I just posted and if not covered in the video:

Can a non-admin user who does not have full access but has a .net 2.0 app today get an update that will boot-strap to .net 3.5 and then get the app w/o an admin logon??

it's a click once app on about 60 pc's that are in remote locations.

if an admin login is required then it will take days to update them.

so to recap:

can I boot-strap from a click once  app with net 2.0 to a new version of the app with .net 3.5 with a limited user account?
PerfectPhase
PerfectPhase
"This is not war, this is pest control!" - Dalek to Cyberman
mawcc wrote:
After reading Scott Guthrie's (excellent as usual) description of all the updates in VS 2008 & .NET Framework 3.5 SP1, it seems as if WPF gets more updates from 3.5 RTM to 3.5 SP1 as it has from 3.0 RTM to 3.5 RTM.

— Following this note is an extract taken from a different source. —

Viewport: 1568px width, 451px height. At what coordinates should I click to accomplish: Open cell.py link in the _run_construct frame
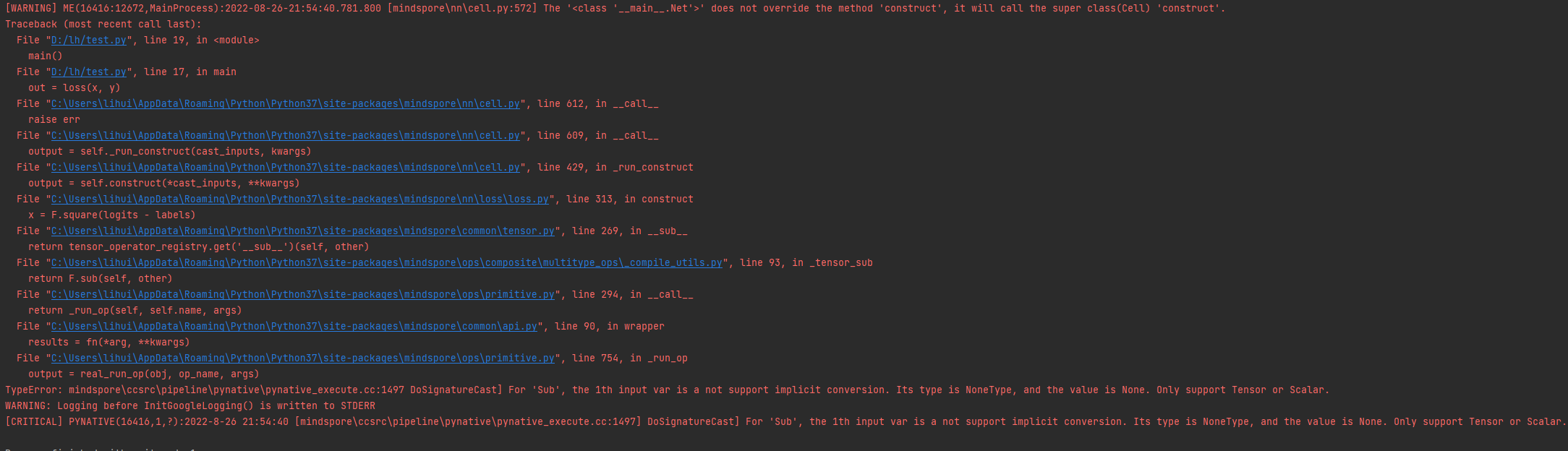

Looks like DBPro's not getting any love Sad
CRPietschmann
CRPietschmann
Chris Pietschmann
Why would you add new features in a service pack to the framework? Why not just release a feature pack now, then bake those features into the next point release of the framework?

By adding new features in a service pack, you'll generate potential confusion. I'll say my app requires .NET 3.5, but then I'm using some SP1 features, then my client installs the app and it doesn't work because they don't have SP1 installed.

I can understand improving performace in a service pack, but why add new features to a service pack? Why not release them in a feature pack, like how the ASP.NET team did with the ASP.NET AJAX Extensions v1.0?